As outlined by the National Quality Assurance Group for Symptomatic Breast Disease Services, centres offering these services must meet a set of minimum quality indicators.

Individual consultant surgeons must treat at least 50 new patients with breast cancer each year, while breast pathology reports must contain a minimum set of data.

Radiologists reporting mammograms should not work in isolation.

But perhaps the group's most important recommendation is that all women who develop a breast lump should undergo a triple assessment at a specialist centre. Such a centre should be staffed by at least two consultant breast surgeons, two specialist radiologists and at least two experts in breast pathology, and patients should be routinely assessed by a multidisciplinary team working to a set of quality assurance standards.

Research has shown that a woman's chances of survival following a diagnosis of breast cancer increase by 20 to 30 per cent as a result of attending an accredited specialist centre.

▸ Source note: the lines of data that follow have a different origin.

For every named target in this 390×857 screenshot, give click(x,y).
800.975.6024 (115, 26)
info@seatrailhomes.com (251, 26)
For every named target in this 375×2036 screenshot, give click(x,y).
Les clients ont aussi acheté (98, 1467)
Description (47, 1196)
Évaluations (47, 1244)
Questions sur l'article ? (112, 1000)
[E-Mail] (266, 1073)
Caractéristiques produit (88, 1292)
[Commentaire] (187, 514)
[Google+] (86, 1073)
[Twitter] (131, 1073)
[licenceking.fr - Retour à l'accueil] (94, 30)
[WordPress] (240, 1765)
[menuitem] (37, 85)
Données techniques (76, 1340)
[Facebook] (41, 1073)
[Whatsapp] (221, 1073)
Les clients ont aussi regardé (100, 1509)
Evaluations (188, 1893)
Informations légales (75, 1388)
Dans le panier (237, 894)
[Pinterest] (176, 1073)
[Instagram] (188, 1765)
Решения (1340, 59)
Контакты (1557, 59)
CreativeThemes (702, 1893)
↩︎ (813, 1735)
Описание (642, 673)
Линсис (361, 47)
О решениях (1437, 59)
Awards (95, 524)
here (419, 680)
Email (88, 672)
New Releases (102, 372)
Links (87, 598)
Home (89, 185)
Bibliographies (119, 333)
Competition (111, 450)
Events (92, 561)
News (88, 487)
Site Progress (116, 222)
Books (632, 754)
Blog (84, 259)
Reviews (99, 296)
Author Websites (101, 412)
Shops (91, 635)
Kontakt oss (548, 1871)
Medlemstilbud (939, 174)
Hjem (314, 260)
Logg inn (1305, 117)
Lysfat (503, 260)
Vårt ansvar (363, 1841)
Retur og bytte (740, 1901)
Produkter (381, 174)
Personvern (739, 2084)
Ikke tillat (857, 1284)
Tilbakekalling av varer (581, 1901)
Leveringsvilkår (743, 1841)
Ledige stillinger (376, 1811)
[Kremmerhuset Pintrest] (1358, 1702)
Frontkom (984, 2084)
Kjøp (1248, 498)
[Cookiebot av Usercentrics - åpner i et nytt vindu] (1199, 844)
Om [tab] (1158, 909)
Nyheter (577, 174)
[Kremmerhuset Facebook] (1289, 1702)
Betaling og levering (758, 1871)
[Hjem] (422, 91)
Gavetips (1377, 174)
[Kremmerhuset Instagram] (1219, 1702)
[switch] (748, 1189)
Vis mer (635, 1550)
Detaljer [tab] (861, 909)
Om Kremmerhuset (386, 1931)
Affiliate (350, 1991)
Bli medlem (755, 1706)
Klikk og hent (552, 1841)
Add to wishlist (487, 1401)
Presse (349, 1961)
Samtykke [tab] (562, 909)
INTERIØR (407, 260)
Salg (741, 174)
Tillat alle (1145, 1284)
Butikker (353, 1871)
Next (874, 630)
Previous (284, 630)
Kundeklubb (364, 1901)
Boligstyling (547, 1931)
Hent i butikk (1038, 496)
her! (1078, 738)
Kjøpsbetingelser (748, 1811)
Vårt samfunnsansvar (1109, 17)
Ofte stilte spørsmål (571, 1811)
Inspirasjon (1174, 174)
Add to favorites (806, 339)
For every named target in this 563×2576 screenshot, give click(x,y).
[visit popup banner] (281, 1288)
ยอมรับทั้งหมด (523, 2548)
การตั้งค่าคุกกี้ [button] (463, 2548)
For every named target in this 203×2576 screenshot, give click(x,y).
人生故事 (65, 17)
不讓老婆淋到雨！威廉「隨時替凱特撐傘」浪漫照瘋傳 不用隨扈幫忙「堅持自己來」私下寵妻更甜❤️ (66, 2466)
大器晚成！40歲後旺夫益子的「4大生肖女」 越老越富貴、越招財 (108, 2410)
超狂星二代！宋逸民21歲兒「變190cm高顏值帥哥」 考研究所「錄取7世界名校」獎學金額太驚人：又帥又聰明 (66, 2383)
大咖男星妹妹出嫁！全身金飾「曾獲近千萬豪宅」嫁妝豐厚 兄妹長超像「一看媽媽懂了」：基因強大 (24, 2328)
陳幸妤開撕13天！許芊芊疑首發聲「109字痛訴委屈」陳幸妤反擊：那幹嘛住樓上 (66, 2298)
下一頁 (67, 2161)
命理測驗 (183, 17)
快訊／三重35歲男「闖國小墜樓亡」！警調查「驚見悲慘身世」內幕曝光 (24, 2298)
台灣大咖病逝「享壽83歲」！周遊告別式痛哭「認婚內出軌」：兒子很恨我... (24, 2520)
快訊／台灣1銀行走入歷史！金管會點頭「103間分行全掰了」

With breast cancer the most common fatal cancer in women and figures from the National Cancer Registry showing that some 2,700 women on the island of Ireland are diagnosed with the disease each year, it is unacceptable that the Health Service Executive has yet to select the locations for all specialist breast centres in the Republic. Only when this network is fully operational can we ensure that all women who present with symptomatic breast disease will be uniformly assessed.

However, no system can guarantee perfection. Even in conditions of best practice, up to one in 20 women may be told that they do not have breast cancer following a fine-needle biopsy, even though in reality they have the disease. Misdiagnoses can be minimised, but never eliminated.

But it does mean that if women with suspected breast cancer are assessed by doctors who are not seeing a high volume of cases, and who do not operate in an environment where joint decision-making at weekly conferences is the norm, then the results of such assessments are of questionable quality.

If you are a woman who has had a breast lump investigated recently, should you be concerned?

There is no reason to worry if you were referred to a recognised breast clinic in a major public hospital.

You will almost certainly have undergone a triple assessment by a multidisciplinary team and will have benefited from a full discussion of your case at the centre's weekly case conference.

However, if you had your assessment for a breast problem at a smaller hospital, either private or public, in the last two years, then you should consider contacting your GP to discuss the nature of the assessment.

In many cases, there will be no cause for alarm, but your doctor may advise further investigation at a dedicated breast clinic.

The advice for a woman who develops breast symptoms that require investigation in the future is clearcut: do not be tempted by the convenience of a small facility. Do not assume that private care is always better than public.

Instead, ask your GP for a referral to a specialist breast clinic where you will be seen by a multidisciplinary team of health professionals offering you the best chance of an accurate diagnosis and, should you need it, treatment of the highest quality.